Frequently asked questions

Will woody mulches acidify the soil? If so should I apply lime to counteract this?
While there may be transient changes in pH within the mulch layer itself, there is no evidence that this has any impact on the underlying soil. No lime required!

Will woody mulches ‘rob’ the soil of nutrients such as nitrogen causing plant deficiencies?
There is little evidence that woody mulches create any issues with nutrient deficiency. While there may be a small zone of nutrient uptake at the interface between the mulch and soil layers, this will have little impact on well-established plants rooted below this zone. As a precaution it is prudent to avoid woody mulches on annual beds, and around soft fruit or on vegetable beds where plants may be shallow rooted. There is no need to apply more fertiliser than usual  to the soil before mulching - in fact studies have shown that as woody mulches break down they release nutrients thus increasing long-term soil fertility.

In contrast to mulching, the incorporation or ‘digging-in’ of woody materials into the soil can create temporary nutrient deficiency issues. This is because the material is being mixed into deeper layers of the soil where plants feed. Here the material stimulates the growth of soil microbes, which then take up or ‘lock-up’ nutrients (typically nitrogen) leading to a reduced availability for plants for up to two years.

Can mulches made from diseased wood cause infection in healthy plants?
Studies indicate that wood and bark chip mulch made from diseased trees is unlikely to transmit pathogens to the roots of healthy trees, growing under good soil conditions. It is important that such mulches are not worked into the soil, as this will increase the risk. The RHS do, however, recommend that basal parts of trees infected with honey fungus, Phytophthora root rot, or parts of trees infected with stem diseases such as verticillium wilt or coral spot, are not used, to reduce the risk to plants.

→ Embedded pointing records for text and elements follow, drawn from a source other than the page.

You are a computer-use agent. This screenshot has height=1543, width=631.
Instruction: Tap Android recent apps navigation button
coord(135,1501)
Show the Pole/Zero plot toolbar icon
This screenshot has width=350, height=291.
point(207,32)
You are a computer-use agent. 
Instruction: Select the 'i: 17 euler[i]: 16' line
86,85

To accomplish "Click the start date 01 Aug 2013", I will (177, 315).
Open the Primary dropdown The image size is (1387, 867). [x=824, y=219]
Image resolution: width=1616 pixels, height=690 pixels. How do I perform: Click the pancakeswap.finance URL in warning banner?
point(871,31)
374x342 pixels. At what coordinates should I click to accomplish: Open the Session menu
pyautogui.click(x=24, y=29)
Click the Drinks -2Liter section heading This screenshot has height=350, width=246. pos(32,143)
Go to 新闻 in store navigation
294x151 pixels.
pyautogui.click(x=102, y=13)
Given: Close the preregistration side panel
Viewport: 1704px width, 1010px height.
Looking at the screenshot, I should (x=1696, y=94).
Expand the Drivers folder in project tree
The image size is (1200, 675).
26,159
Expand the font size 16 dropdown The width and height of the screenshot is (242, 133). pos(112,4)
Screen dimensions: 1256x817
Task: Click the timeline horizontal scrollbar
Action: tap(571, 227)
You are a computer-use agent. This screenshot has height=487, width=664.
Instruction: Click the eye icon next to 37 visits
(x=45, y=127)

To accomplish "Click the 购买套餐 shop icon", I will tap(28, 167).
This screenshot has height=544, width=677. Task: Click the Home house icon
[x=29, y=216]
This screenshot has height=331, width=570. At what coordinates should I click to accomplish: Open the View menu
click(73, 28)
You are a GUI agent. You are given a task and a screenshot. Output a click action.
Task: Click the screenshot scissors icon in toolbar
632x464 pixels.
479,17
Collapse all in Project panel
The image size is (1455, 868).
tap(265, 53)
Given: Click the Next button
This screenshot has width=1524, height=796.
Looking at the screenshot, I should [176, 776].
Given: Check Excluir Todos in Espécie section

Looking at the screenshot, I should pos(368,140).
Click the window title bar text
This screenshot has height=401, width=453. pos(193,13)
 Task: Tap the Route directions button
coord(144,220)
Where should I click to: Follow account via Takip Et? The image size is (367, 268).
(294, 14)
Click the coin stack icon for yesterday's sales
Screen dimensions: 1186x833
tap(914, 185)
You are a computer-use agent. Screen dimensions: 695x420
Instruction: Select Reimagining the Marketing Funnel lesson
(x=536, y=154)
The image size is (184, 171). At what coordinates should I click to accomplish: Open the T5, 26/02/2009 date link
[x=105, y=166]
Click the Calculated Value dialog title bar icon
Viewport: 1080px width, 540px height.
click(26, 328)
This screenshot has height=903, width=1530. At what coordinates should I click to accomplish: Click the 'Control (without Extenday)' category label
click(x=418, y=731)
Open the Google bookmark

Are there risks when shredding and using mulch from poisonous plants such as laurel and yew?
When shredded, leaves from cherry laurel (Prunus laurocerasus) and Portuguese laurel (P. lusitanica) will release miniscule amounts of hydrogen cyanide. Fortunately, gases diffuse very fast (10,000 times the speed of diffusion in water) so it is highly unlikely that a harmful dose of cyanide will be encountered in normal gardening operations.

It is possible, although improbable, that large scale shredding of cherry or Portuguese  laurel in a confined building might lead to enhanced concentrations so it is sensible to always undertake shredding outside or in an open fronted shed.

Can I use sawdust as a mulch?
Sawdust can be used in a similar way as wood chips, but apply in a thin layer only as it tends form a ‘crust’ and is prone to compaction. Same as with woodchips, it should be ideally stacked/aged before use. It can be composted, although best mixed with nitrogenous (green) garden waste. Due to the small particle size it is likely to compost faster than wood chipping. 

Large amount of sawdust may be produced during stump grinding.

Can shredded treated timber be used as mulch?
This would not be recommended. All old treated timber should go to landfill as older wood can contain arsenic or chromium, which are potentially harmful.

Can waste fibreboard, chipboard or other wood products be used as mulch?
No, these contain synthetic resins whose effect on plants, soil and the environment is unknown. They should be consigned to the council recycling centre.